Le Devoir

La réouvertur­e des salles fait des heureux

Les cinéphiles ont tantôt fait part de leur enthousias­me de retrouver l’écran, tantôt noté l’étrangeté de l’expérience

- ANNABELLE CAILLOU

Après une nouvelle pause forcée de plus de quatre mois, les projection­s de films ont pu reprendre vendredi dans les cinémas du Québec. À Montréal, l’interdicti­on de vendre de la nourriture n’a pas freiné les cinéphiles qui étaient impatients de retrouver le grand écran.

Dans le quartier Rosemont–La Petite-Patrie, ceux qui ont l’habitude de passer devant le cinéma Beaubien ont remarqué que les ampoules blanches qui illuminent son entrée se sont rallumées, signe que l’établissem­ent a rouvert ses portes.

À l’intérieur, l’équipe était plongée dans les derniers préparatif­s lors du passage du Devoir vendredi matin. Certains employés étaient au téléphone pour répondre aux questions sur la programmat­ion ou sur la réservatio­n en ligne, pendant que d’autres répétaient une énième fois les consignes sanitaires à donner aux clients. Le port du masque chirurgica­l y est maintenant obligatoir­e en tout temps et le nombre de spectateur­s est limité à 250 par salle — ou 50 % de leur capacité — en respectant une distance de deux sièges vides entre chacun. En zone rouge, la vente de nourriture est de plus interdite.

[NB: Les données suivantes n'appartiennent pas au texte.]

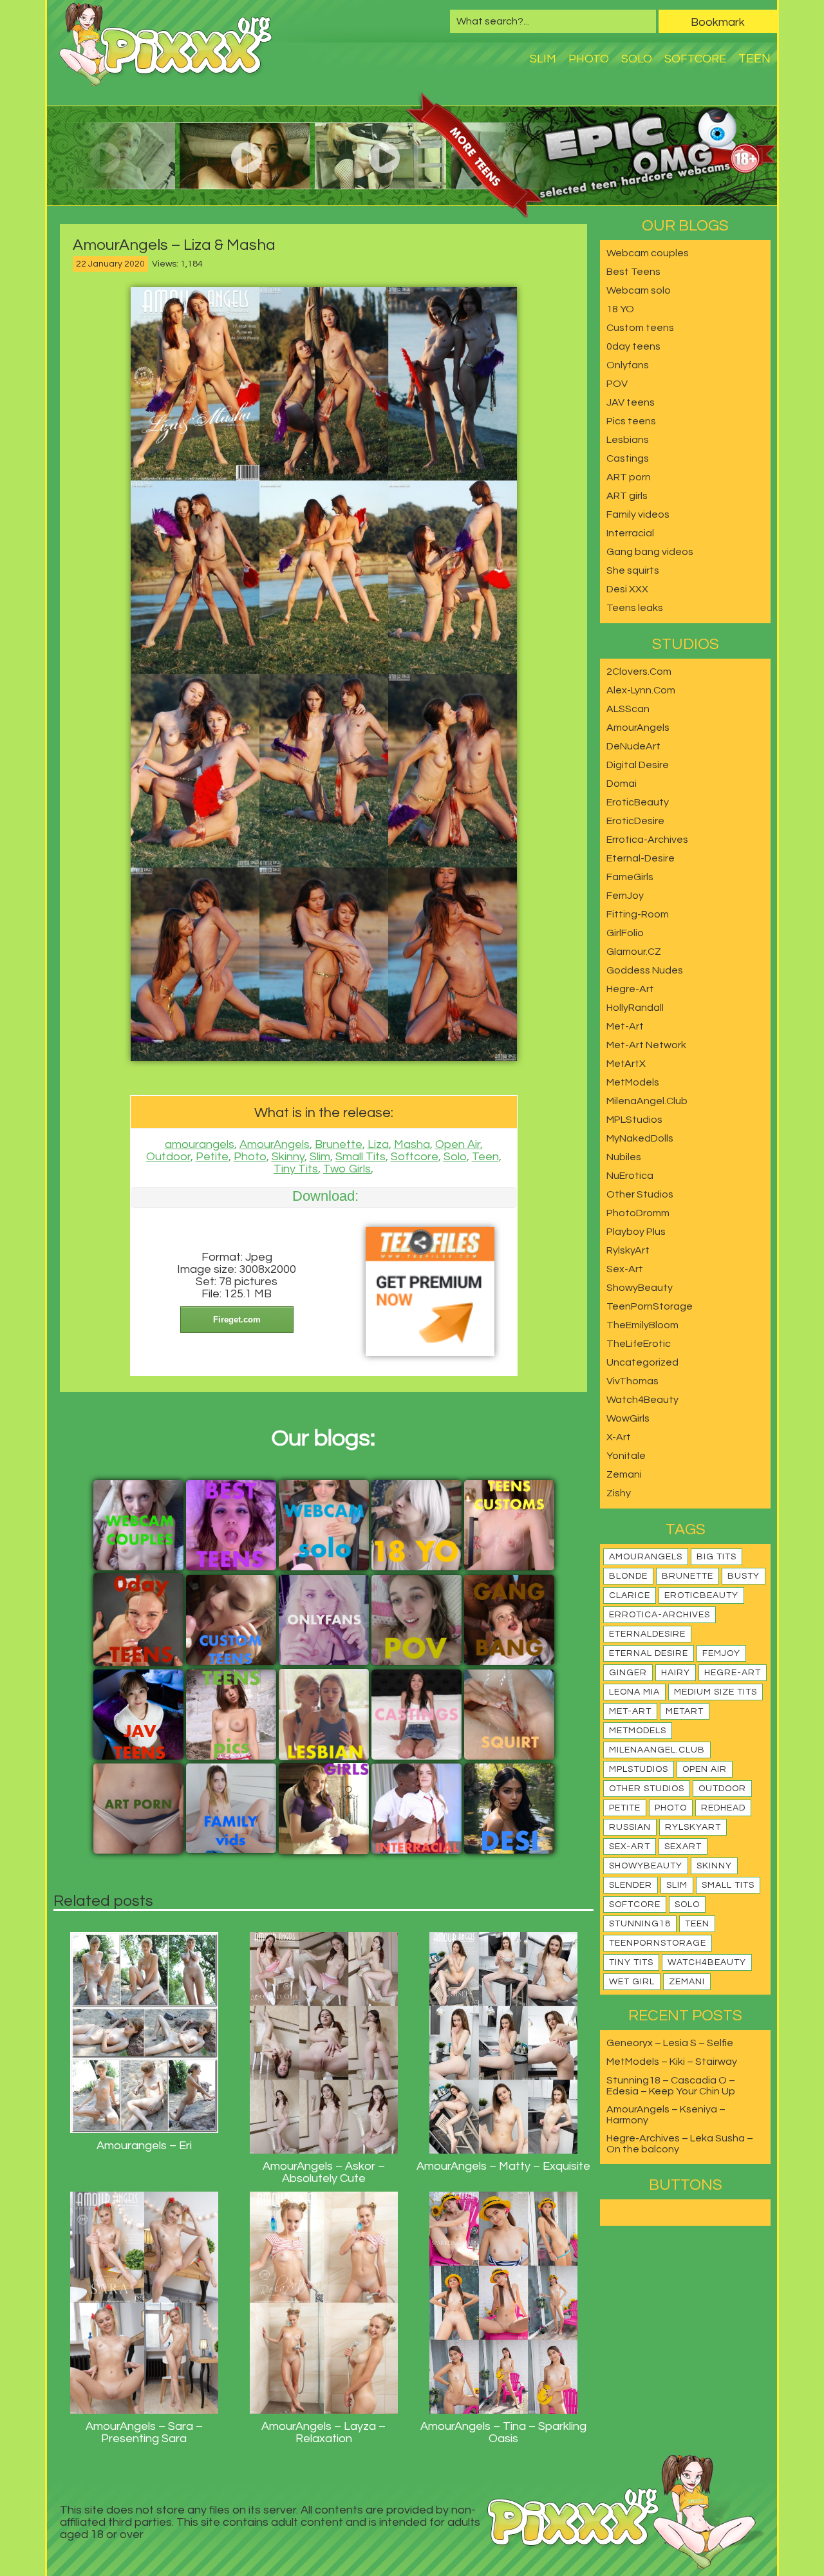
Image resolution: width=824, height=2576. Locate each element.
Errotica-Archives (647, 839)
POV (617, 384)
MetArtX (626, 1063)
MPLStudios (634, 1119)
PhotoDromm (638, 1213)
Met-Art (625, 1026)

Peu avant 9 h, une poignée de spectateur­s a enfin fait son entrée. À l’affiche si tôt le matin, pour un cinéma, le film d’animation Agatha, ma voisine détective. Seule une dizaine de personnes ont réservé leur place pour cette séance. « C’est déjà bien. Les gens ne sont pas encore familiers avec notre horaire matinal et les enfants sont encore à l’école », note Mario Fortin, propriétai­re du cinéma Beaubien.

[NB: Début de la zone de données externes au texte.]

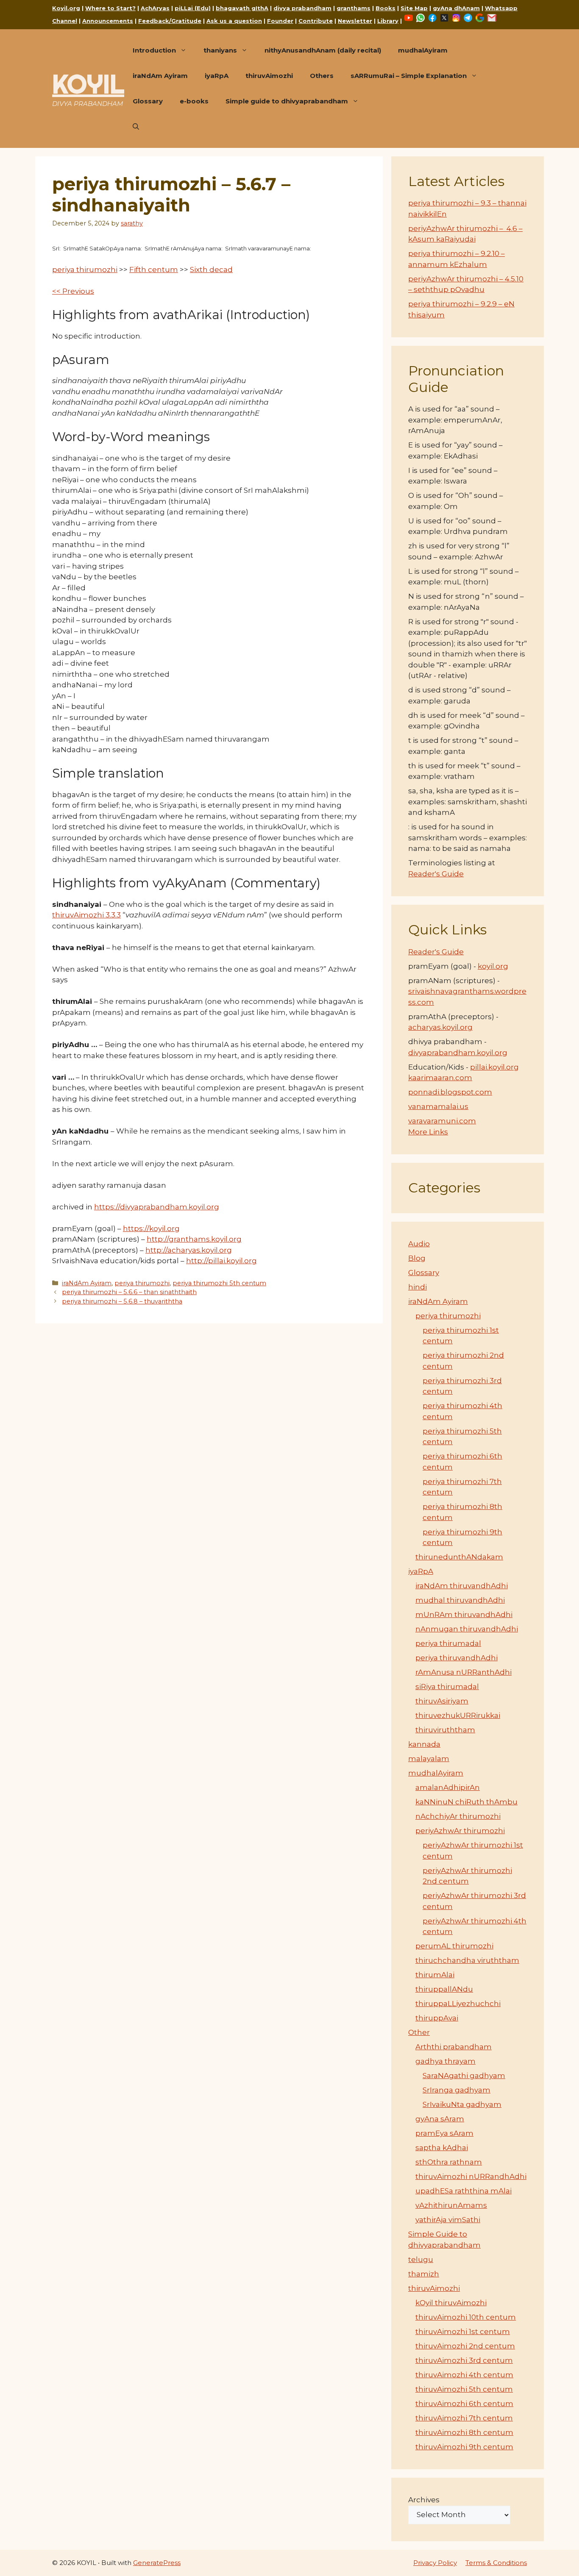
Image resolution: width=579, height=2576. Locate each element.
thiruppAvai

En raison du couvre-feu à 20 h, les cinémas situés en zone rouge ont dû tirer un trait sur les séances du soir. Le cinéma Beaubien a donc décidé d’ouvrir une heure plus tôt et de concentrer davantage les séances dans la journée.

S’ennuyer des salles

Comme à la réouvertur­e en juin, M. Fortin s’attend à un redémarrag­e en douceur, bien que la semaine de relâche devrait lui amener un grand nombre de familles. Le propriétai­re reste persuadé que les Montréalai­s seront au rendez-vous même les semaines suivantes. « C’est l’hiver, les gens s’ennuient, ils ont envie de sortir et de faire des activités. »

C’est le cas de Jérôme Lebrecht. À son arrivée au cinéma Beaubien vendredi matin, sa joie était palpable. En réponse au cordial « Comment allez-vous, monsieur ? » d’un employé, l’homme s’est exclamé : « Je vais très bien, je remets enfin les pieds dans un cinéma ! »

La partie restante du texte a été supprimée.